Can’t wait for 2019! 2018 basically sucked. Thank god I have a symbolic fresh start given the new year, right? Can’t wait to kiss my boyfriend at midnight and go skiing on January 1. Let me just pre-game this New Year’s Eve party as I get ready. OK I’m pretty tipsy, but I’m sure I won’t overdo it at the party. Whoa how is it the morning already? Why am I waking up on a strangers couch? Where is my boyfriend? WTF happened last night? “Hey babe, yes I’m alive. Wait, I did WHAT last night?! I kissed who?! I threw WHAT out the window of your car?!” Well, it was New Years Eve after all. You’re supposed to get a free “shitshow” pass, right?

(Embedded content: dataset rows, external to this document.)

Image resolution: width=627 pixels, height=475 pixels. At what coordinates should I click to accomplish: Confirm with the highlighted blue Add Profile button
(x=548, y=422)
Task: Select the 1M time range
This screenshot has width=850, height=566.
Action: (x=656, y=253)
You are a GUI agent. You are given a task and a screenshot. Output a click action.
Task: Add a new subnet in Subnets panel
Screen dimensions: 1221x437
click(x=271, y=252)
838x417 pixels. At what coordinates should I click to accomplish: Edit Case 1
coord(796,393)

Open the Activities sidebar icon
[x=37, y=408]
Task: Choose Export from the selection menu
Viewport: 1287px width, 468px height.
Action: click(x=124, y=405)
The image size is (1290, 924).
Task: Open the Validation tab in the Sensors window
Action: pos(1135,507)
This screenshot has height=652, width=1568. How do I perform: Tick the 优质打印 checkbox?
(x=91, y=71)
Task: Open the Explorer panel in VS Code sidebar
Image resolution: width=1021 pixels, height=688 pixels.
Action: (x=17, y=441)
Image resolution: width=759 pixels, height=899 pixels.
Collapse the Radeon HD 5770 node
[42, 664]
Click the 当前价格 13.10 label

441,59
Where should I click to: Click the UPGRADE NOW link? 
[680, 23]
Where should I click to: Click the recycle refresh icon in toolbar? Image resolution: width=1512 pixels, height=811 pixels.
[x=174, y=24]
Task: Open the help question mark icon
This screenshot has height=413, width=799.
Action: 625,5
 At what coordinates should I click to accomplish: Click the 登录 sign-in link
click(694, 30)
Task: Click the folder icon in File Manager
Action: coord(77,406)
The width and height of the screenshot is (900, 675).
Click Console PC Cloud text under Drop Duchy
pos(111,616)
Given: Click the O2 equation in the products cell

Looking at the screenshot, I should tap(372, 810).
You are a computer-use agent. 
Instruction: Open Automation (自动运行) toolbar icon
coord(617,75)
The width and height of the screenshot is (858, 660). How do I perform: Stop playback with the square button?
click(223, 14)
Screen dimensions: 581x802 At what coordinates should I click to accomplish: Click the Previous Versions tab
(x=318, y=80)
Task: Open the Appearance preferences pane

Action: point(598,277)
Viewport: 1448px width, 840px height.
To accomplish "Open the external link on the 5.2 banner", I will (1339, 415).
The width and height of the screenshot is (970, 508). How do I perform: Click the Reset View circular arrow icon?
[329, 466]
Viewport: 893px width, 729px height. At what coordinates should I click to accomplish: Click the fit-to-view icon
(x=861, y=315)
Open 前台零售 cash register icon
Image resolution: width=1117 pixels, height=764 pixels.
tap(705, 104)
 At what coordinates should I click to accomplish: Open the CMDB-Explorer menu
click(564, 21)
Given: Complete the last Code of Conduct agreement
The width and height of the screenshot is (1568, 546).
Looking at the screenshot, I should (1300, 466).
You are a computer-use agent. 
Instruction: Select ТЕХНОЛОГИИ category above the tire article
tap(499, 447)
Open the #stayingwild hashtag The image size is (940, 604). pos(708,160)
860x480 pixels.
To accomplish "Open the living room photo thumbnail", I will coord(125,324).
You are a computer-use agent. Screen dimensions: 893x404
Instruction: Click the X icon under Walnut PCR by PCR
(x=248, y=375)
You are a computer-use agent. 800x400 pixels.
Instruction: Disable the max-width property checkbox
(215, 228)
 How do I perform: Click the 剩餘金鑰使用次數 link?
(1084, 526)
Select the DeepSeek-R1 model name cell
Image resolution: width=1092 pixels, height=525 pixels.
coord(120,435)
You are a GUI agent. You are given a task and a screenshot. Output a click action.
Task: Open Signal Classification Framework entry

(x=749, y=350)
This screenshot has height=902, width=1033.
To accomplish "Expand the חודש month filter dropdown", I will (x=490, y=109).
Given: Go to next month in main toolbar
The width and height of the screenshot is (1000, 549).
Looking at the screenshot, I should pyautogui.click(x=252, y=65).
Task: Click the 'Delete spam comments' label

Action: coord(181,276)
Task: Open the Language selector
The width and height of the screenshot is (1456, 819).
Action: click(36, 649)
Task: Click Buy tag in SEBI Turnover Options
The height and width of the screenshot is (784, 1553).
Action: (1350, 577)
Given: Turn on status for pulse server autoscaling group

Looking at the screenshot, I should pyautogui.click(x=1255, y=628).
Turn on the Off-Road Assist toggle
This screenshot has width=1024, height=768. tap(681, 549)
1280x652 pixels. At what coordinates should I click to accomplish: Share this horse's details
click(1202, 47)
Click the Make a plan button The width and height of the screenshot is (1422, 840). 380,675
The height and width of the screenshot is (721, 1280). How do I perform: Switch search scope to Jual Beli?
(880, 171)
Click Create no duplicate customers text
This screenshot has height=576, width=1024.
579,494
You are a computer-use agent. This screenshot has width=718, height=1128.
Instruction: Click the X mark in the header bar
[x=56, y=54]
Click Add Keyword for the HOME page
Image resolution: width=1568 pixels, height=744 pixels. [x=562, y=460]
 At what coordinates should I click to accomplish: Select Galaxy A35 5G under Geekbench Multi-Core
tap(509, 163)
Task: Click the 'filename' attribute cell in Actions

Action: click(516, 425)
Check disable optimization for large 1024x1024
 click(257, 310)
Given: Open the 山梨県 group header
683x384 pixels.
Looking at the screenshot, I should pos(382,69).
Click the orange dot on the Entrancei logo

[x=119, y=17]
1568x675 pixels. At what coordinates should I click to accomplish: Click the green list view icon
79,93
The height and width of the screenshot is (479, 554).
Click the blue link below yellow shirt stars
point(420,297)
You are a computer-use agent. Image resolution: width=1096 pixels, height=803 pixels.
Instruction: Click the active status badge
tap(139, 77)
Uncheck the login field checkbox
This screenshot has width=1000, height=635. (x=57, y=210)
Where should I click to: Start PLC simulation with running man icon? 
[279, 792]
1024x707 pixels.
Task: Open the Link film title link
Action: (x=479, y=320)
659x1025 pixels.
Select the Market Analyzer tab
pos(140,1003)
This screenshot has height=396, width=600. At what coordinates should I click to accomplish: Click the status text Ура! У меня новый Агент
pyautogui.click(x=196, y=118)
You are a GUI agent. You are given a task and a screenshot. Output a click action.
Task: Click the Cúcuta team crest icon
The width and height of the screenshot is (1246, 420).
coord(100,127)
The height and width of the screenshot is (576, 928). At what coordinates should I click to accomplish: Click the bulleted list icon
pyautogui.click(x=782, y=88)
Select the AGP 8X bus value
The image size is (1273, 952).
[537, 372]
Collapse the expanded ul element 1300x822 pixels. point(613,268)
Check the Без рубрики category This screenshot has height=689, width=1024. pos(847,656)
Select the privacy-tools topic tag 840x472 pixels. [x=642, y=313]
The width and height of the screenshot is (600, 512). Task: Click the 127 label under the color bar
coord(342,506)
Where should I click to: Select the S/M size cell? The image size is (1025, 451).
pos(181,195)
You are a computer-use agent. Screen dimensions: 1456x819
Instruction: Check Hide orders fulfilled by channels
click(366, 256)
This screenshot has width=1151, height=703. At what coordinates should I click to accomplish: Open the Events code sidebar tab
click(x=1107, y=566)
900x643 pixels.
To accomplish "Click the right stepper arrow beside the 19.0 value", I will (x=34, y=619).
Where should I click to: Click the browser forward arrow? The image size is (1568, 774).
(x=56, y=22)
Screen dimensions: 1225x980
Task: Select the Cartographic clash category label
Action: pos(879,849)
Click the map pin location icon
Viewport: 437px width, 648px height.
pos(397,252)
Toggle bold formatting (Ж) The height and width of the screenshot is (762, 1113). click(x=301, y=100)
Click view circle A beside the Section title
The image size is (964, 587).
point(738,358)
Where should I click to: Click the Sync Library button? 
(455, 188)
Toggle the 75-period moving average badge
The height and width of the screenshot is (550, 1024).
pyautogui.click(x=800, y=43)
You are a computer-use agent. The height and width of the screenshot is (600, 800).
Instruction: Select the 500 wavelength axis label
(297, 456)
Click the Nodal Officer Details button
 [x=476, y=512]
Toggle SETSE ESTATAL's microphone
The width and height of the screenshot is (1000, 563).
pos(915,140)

___________________________________________________________________________________________

Despite being in a psych ward, having a panic attack at the Pentagon, and having my identity essentially stolen, I’ve convinced myself that I’m fine. Despite freaking out everyone that I care about countless times, I’ve convinced myself that I’m fine. Despite all of the moral and physical hangovers I’ve experienced, I’ve convinced myself that I’m fine.

The truth is that if it weren’t for my amazing support system, I would probably be in a cult, part of a human trafficking ring, or dead in a ditch. In other words, I would most certainly not be “fine”.

Rock bottom is a selfish place to hangout. My personal rock bottom is a place where I no longer internalize my actions and how they affect others.  If anyone I remotely cared about shared the above stories with me, I would be highly concerned. But for whatever reason, I have a hard time truly understanding why my loved ones are worried about me. I guess it’s because I can’t seem to worry about myself.

Upon hearing about the New Year’s incident, my amazing father and sister immediately flew out to DC and basically held an intervention. At first, I was my normal defensive self (“stop overreacting, I’m fine!”). After some processing however, I realized that I can’t expect those I care about to stick around if I don’t try and better myself. In fact, I would advise them not to stick around. I know firsthand how emotionally taxing it is to care about someone with psychological or substance abuse issues, especially if they aren’t willing to admit them/take action. I also realized that I am so sick of getting in the way of my own life.

Greetings from rock bottom. Although this has been quite a unique experience, on January 25 I will be heading to my next destination– rehab.